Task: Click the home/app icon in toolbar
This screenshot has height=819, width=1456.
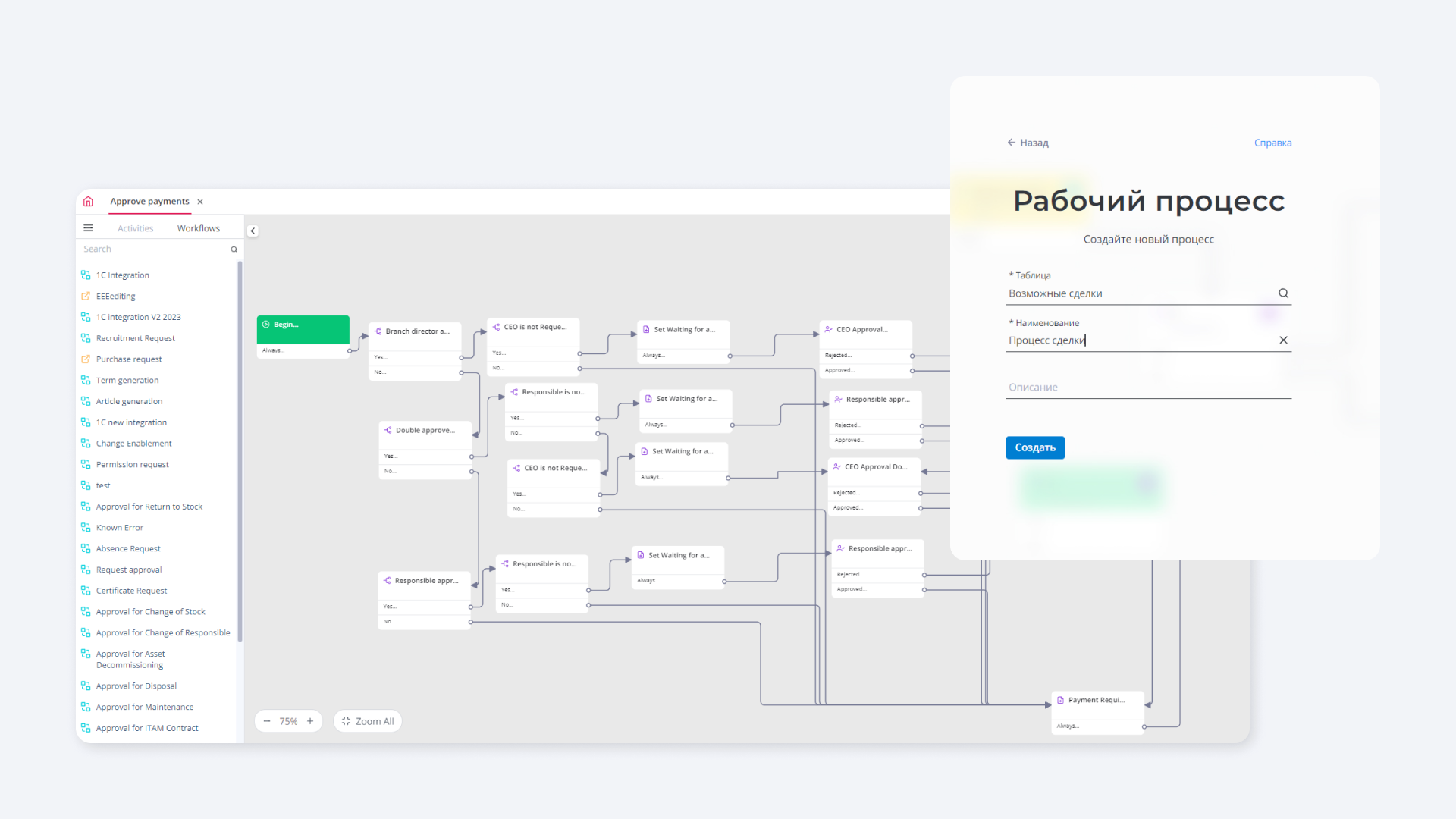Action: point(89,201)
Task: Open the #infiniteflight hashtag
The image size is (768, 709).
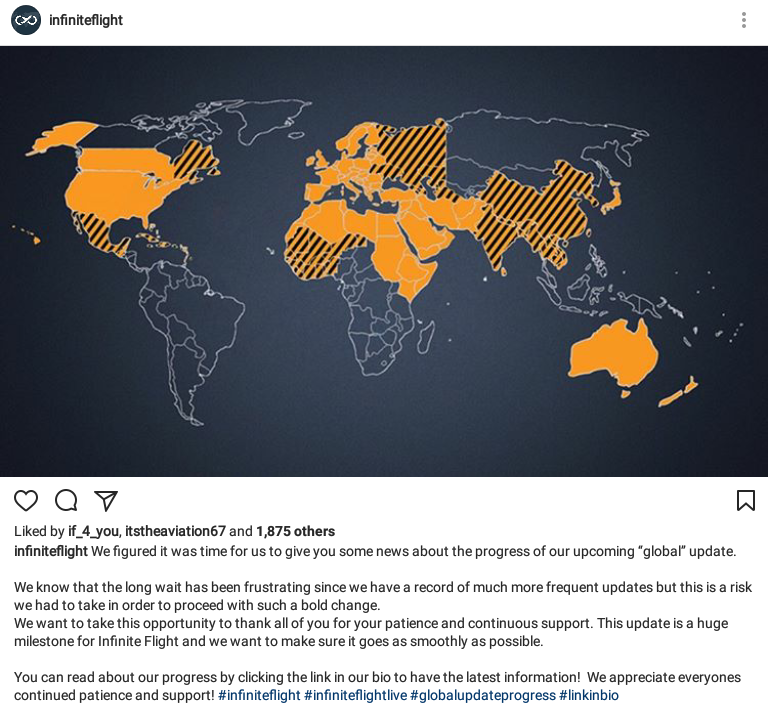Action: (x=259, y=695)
* * *
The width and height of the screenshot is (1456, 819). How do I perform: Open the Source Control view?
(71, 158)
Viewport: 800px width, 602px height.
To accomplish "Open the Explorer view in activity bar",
* * *
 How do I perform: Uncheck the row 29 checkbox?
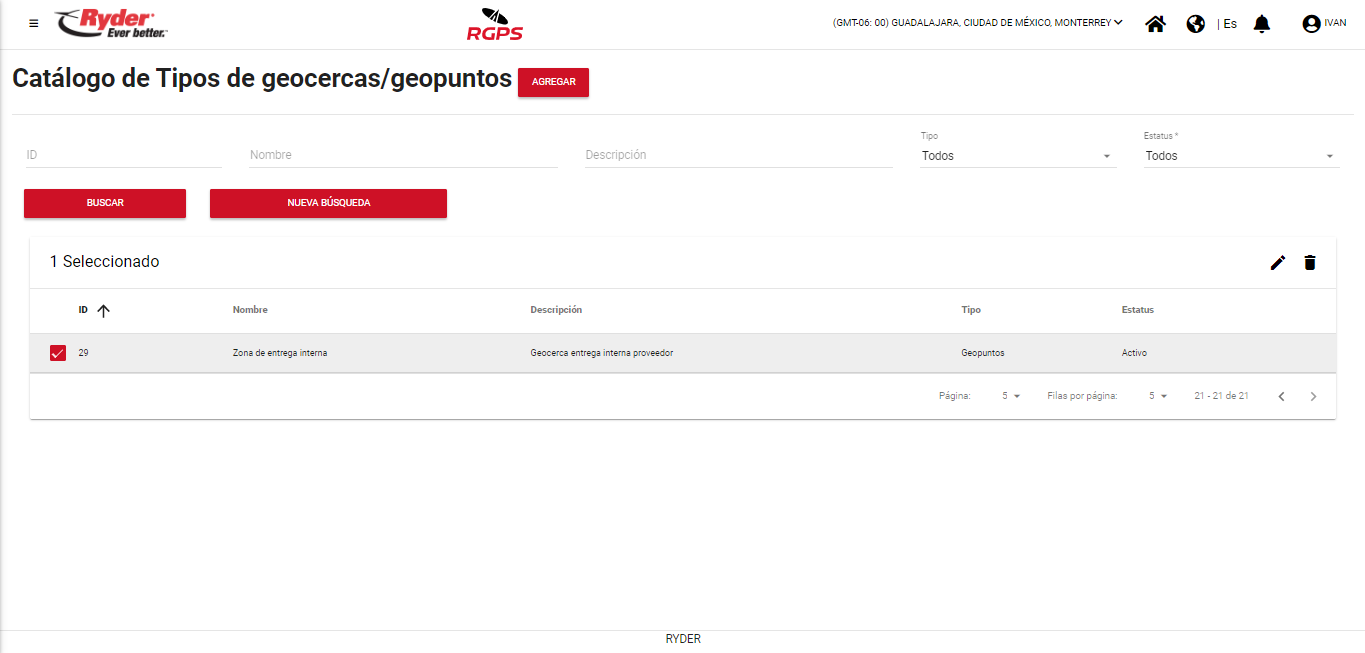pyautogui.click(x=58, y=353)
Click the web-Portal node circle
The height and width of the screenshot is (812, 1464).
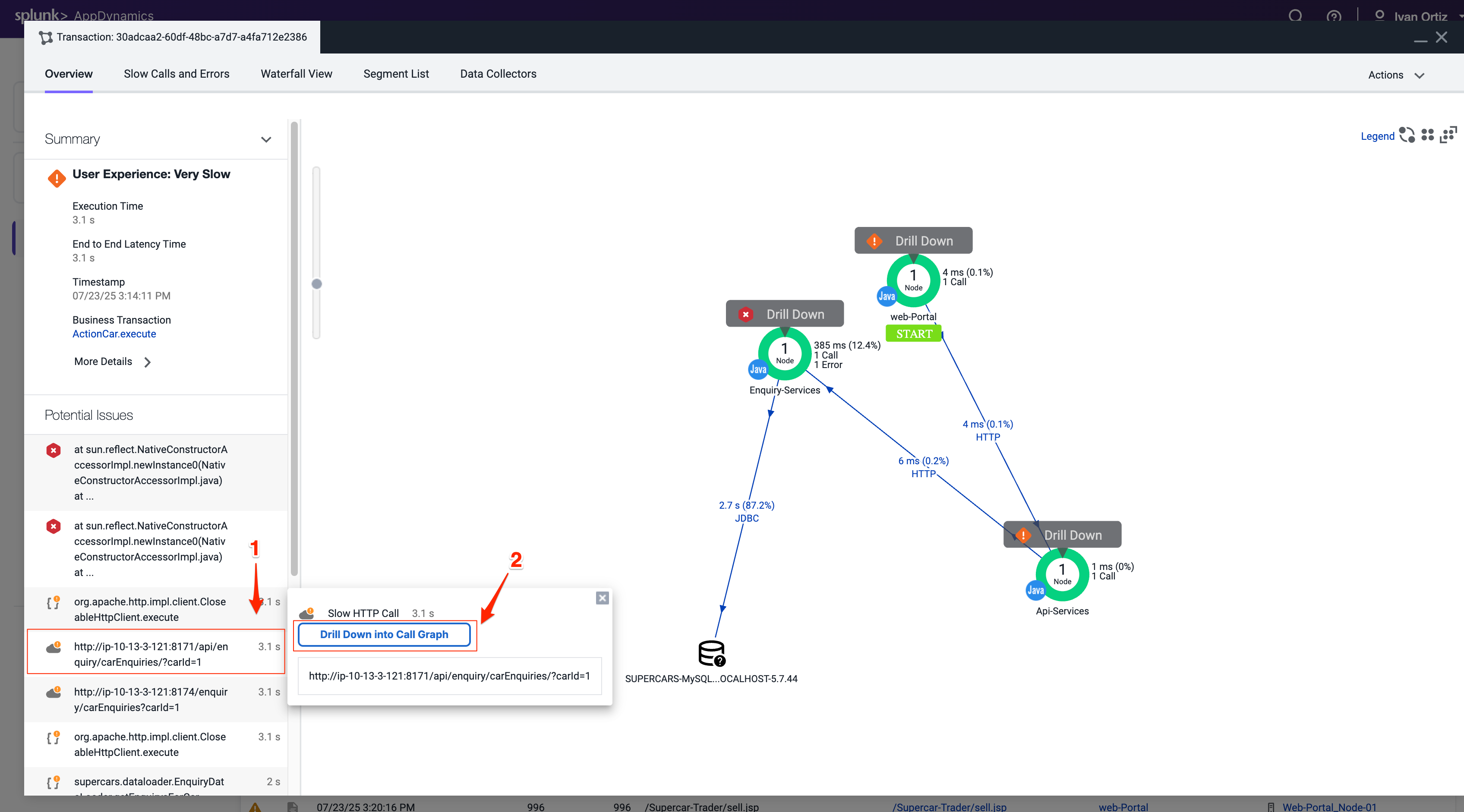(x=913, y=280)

◆ EXERCISE GOAL: Gather every line of the items above that contains the word "perform", matching case exactly.

◆ COMPLETE RESPONSE:
The width and height of the screenshot is (1456, 819). How do I perform: Open the Source Control view?
 How do I perform: Uncheck the row 29 checkbox?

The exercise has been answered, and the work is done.